=== Activity ===
Copy, from the material below, each line where "thumbnail" shows up.

[[ Supplied data open ]]

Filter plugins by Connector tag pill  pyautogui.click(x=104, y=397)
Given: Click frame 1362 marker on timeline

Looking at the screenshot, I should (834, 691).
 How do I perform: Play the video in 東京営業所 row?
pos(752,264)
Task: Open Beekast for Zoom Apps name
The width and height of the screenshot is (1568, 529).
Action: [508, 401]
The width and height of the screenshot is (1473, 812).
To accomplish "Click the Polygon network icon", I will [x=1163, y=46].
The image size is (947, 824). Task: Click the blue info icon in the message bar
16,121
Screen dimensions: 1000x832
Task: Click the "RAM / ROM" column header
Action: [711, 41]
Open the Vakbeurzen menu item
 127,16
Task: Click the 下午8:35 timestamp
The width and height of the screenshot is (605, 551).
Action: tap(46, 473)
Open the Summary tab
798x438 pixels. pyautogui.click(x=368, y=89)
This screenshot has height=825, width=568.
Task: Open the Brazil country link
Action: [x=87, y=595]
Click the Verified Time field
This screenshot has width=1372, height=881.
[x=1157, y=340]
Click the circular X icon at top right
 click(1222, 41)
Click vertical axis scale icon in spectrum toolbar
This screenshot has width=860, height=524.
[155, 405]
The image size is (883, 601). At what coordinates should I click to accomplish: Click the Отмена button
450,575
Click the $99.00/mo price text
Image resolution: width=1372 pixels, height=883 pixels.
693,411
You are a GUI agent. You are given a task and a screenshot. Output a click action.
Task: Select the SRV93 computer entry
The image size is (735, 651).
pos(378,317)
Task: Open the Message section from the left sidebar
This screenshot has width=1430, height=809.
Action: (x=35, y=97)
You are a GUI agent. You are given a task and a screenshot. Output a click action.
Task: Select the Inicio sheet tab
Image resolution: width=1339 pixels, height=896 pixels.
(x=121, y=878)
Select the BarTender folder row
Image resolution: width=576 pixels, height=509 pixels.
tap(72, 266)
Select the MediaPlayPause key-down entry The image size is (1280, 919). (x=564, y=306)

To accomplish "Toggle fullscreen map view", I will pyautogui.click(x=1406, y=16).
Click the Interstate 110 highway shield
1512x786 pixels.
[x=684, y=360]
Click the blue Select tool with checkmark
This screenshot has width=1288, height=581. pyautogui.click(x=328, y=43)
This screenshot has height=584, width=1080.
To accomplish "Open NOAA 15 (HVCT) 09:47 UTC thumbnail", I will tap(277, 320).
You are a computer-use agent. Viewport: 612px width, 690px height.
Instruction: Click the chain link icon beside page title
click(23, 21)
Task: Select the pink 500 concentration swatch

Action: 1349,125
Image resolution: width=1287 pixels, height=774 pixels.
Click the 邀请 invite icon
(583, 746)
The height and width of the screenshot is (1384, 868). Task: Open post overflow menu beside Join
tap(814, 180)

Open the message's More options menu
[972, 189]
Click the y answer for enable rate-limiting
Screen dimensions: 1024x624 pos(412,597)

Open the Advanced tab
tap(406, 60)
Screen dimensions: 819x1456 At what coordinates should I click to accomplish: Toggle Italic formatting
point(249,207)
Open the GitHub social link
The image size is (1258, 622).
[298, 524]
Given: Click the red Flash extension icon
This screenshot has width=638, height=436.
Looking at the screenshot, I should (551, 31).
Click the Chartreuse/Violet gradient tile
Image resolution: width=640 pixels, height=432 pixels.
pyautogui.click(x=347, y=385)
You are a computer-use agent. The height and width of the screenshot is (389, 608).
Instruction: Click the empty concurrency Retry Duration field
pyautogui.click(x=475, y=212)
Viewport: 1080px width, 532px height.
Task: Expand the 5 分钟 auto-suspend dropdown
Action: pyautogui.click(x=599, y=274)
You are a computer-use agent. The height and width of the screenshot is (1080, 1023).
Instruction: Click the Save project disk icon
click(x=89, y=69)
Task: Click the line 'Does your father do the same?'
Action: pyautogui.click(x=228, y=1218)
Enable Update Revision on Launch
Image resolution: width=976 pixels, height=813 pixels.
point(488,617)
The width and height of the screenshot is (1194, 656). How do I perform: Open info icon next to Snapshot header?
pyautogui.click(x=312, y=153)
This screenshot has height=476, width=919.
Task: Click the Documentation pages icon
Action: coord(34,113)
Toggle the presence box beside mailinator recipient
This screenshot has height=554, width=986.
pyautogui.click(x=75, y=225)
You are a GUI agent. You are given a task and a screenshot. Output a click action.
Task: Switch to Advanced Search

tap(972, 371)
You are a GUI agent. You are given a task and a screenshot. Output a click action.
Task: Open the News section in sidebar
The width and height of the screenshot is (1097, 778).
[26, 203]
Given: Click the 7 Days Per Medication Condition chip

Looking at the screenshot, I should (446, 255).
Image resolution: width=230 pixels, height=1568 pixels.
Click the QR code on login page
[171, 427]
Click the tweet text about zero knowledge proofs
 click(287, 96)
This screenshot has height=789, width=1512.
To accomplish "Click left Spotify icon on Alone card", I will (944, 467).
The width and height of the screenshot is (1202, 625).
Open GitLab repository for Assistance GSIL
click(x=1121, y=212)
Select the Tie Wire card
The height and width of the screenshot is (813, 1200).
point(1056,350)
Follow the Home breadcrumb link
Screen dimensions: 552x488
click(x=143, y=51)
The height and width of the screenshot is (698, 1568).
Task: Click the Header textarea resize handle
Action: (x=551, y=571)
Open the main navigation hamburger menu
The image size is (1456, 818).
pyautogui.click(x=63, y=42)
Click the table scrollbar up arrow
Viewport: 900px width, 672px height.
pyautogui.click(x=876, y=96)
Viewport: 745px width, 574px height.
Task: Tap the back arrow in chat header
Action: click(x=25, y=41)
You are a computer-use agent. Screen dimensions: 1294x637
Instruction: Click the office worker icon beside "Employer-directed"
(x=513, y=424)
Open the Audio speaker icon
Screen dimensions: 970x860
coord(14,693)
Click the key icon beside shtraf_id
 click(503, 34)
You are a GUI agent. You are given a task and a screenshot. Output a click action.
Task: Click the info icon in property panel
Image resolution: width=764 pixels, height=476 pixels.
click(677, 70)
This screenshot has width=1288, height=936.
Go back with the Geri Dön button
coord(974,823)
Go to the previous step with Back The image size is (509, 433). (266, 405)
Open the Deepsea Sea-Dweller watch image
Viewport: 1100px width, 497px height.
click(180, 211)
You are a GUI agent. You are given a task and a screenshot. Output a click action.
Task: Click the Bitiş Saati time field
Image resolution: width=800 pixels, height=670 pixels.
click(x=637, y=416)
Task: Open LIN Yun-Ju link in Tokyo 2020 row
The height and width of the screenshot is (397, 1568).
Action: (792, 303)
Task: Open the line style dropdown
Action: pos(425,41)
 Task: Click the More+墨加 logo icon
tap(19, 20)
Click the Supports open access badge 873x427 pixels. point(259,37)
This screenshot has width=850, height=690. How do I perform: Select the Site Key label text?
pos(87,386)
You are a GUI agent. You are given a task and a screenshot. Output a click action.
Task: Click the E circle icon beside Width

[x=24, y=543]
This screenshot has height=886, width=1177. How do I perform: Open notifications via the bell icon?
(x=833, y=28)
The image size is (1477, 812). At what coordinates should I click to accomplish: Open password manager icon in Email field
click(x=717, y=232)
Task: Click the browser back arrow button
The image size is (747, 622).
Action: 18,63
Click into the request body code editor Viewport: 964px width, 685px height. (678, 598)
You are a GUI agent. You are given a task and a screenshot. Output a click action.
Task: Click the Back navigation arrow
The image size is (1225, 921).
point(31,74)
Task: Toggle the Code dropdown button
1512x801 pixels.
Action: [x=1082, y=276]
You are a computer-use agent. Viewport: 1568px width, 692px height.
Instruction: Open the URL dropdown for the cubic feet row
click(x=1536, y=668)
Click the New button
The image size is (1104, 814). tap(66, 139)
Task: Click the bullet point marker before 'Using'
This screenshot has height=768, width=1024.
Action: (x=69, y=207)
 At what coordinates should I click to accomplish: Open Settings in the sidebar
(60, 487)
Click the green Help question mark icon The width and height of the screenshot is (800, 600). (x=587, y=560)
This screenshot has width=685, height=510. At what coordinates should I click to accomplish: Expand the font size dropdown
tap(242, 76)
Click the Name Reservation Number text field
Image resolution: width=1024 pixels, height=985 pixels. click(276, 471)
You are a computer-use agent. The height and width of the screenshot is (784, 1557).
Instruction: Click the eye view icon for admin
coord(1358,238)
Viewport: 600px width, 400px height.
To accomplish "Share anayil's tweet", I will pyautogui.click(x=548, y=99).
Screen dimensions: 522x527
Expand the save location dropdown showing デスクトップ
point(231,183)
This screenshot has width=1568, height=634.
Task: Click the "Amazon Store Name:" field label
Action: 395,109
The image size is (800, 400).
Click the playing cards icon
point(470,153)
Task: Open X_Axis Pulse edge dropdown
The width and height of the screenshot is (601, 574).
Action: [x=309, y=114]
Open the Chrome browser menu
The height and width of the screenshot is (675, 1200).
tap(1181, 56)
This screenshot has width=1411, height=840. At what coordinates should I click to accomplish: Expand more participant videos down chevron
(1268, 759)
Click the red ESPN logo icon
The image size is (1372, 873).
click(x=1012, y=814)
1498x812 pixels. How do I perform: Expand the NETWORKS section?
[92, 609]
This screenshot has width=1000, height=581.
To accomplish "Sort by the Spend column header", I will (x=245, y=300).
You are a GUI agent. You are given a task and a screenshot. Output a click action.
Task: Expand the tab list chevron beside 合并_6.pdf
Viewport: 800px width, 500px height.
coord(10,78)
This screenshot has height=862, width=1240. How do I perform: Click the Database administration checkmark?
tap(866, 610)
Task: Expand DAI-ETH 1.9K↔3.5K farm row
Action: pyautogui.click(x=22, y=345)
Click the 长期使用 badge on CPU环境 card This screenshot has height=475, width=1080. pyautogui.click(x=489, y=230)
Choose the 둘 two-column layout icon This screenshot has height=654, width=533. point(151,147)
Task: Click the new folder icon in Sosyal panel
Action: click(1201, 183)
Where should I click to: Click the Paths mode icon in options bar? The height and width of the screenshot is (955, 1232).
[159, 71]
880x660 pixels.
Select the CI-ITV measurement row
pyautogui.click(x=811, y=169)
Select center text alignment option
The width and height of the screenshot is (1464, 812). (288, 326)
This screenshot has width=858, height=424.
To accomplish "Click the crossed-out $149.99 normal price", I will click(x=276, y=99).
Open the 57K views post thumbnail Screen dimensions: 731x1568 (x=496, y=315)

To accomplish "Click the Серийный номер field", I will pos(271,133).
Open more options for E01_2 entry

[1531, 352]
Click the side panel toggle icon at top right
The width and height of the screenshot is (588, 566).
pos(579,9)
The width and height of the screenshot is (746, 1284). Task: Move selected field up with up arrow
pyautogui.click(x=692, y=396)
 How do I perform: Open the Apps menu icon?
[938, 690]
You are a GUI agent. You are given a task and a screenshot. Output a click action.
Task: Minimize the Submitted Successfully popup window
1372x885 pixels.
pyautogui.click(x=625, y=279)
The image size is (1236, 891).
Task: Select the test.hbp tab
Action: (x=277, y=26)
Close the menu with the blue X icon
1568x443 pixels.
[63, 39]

[[ Supplied data closed ]]

=== Result of this exercise ===
To accomplish "Open NOAA 15 (HVCT) 09:47 UTC thumbnail", I will tap(277, 320).
Open the 57K views post thumbnail Screen dimensions: 731x1568 (x=496, y=315)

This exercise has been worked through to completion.